NordicGoDojo wrote:
why abstract value calculations should have nothing to do with situational factors such as who is ko master.
What examples like yours show is that value calculations can become arbitrarily complicated and impractical. However, kos do depend on environments and their ko threats. Komaster is an abstract model of an environment with ko threats. More specifically, it is a simplified model of one player being able to win the ko due to enough large enough ko threats, due to which one enables such local evaluation regardless of the exact kinds and shapes of ko threats.
There are also models without komaster (or komonster) for environments when neither player has enough large enough ko threats but typically has simple (gote) plays elsewhere. This does not mean that such models would also model well environments in which one player has enough large enough ko threats.
Ko evaluation can be abstract or practical, general or for a specific example position, exact or approximative.
If ko evaluation is abtract and, as you suggest, avoids environmental considerations, it still has to relate and compare different possible local outcomes. In the simplest case, there are exactly two possible outcomes: Black wins and dissolves the ko or White wins and dissolves the ko. Either outcome is reached by some number of local excess plays. So an approximative, naive local evaluation assumes that each such local play has the same, constant gain and we would calculate this gain, a move value and an initial count accordingly, like we do for an ordinary ko (and like my naive first evaluation attempt did for a corner stage ko). As approximation, such may be good enough in practice. For theoretical consistency of values, such can fail (as we have seen for a corner stage ko).
As the example
https://senseis.xmp.net/?BQMRJ000 shows, a ko can have more than two possible outcomes. Therefore, comparing two particular outcomes may not be good enough. The environment and its ko threats matter! In abstract evaluation, komaster is a possible model and does make sense but we also must not just consider the two possible wins due to enough large enough ko threats calculating some sort of weighted average; we must also consider outcomes achieved without ko fights.
Different outcomes and choosing them do depend on the environment! Unlike placid kos, hyperactive kos are not sufficiently characterised by only one move value, only one count and only one gain! (Even a simple sente is not sufficiently characterised by only one gain - the gain of Black's first play and the gain of White's first play are unequal.)
The environment can, and often does, contain ko threats. For a local ko to be evaluated, one must also taken into account ko threats of environments. If one player has enough large enough ko threats, a simple model for such is having a komaster.
Local ko evaluation is much more meaningful if environments are considered. Abstract local ko evaluation is very meaningful if also cases of environments with one player having enough large enough ko threats are considered. The name for some simple such cases is "komaster". Hence, abstract value calculations should consider situational factors, such as who is komaster.
This does not mean that abstract models would always be the most practically useful.
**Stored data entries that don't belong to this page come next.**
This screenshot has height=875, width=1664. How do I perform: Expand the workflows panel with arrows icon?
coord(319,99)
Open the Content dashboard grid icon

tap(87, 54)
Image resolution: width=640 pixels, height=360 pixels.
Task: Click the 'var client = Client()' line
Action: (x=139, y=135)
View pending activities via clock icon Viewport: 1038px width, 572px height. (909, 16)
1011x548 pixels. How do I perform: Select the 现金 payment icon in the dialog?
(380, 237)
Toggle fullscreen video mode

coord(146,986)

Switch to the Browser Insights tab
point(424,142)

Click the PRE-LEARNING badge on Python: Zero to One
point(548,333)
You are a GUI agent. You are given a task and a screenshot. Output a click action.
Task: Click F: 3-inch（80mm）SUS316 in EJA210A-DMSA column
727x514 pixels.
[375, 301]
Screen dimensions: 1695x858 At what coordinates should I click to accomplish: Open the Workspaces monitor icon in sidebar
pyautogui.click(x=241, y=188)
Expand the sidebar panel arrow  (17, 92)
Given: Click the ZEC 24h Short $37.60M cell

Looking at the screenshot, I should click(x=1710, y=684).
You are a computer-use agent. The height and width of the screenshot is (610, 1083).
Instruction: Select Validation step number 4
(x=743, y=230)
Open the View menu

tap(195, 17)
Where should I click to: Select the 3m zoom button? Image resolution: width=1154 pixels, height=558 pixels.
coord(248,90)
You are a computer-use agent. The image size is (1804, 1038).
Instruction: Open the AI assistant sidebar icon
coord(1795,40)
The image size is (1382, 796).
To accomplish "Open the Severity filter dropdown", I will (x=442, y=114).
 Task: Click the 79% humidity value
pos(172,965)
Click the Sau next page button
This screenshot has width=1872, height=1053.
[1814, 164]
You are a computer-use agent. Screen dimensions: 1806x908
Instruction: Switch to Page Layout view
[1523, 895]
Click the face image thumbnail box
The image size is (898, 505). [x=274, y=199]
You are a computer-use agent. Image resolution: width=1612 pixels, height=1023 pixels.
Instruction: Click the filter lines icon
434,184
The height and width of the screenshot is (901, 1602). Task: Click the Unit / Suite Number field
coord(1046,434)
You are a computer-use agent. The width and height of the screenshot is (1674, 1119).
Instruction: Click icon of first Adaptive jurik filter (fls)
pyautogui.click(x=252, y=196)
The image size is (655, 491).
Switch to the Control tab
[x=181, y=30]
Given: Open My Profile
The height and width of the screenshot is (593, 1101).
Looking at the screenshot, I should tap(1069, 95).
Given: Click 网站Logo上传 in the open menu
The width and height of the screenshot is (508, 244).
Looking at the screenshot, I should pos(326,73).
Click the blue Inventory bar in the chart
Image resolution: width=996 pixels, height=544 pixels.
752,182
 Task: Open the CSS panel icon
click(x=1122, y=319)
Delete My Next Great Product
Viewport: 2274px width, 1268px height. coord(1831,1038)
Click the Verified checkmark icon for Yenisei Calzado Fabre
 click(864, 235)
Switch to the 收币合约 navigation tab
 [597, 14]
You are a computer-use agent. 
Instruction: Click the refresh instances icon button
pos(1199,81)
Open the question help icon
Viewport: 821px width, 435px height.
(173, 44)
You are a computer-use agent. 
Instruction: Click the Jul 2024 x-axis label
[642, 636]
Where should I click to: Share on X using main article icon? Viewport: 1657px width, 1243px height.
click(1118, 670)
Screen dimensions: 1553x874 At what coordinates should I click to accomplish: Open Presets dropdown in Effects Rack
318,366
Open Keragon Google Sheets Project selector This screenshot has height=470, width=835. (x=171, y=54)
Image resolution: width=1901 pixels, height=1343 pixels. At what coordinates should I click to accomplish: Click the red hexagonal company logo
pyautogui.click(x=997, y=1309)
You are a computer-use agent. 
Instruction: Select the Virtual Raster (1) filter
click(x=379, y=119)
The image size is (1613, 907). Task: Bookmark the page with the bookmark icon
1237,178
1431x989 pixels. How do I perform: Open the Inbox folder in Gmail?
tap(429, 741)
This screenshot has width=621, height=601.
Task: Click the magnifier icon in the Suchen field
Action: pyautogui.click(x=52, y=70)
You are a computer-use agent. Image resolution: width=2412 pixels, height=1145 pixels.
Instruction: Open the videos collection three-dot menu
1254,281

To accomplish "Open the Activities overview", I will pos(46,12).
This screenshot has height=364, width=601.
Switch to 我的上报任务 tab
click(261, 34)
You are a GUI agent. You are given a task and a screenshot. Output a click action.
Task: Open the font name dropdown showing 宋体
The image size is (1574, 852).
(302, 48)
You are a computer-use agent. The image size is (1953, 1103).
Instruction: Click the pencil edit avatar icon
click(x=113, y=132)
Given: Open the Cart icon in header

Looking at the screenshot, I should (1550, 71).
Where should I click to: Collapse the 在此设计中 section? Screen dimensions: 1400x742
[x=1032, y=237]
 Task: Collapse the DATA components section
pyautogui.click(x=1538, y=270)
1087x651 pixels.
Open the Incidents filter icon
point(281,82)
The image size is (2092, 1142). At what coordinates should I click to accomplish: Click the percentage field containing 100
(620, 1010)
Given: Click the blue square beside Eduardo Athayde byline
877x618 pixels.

If your example occurred in an actual game, komaster evaluation would be a great way of wasting thinking time.
Komaster evaluation of hyperactive (and therefore difficult) kos, although the model is relatively simple, tends to be very time-consuming because there might not be enough shortcuts to algebra or its visual representation by thermographs. Therefore, hyperactive kos or positions with them as follow-ups are best evaluated between games. Then one can apply calculated values for typical environmental cases like one can apply learned josekis or life-and-death shapes.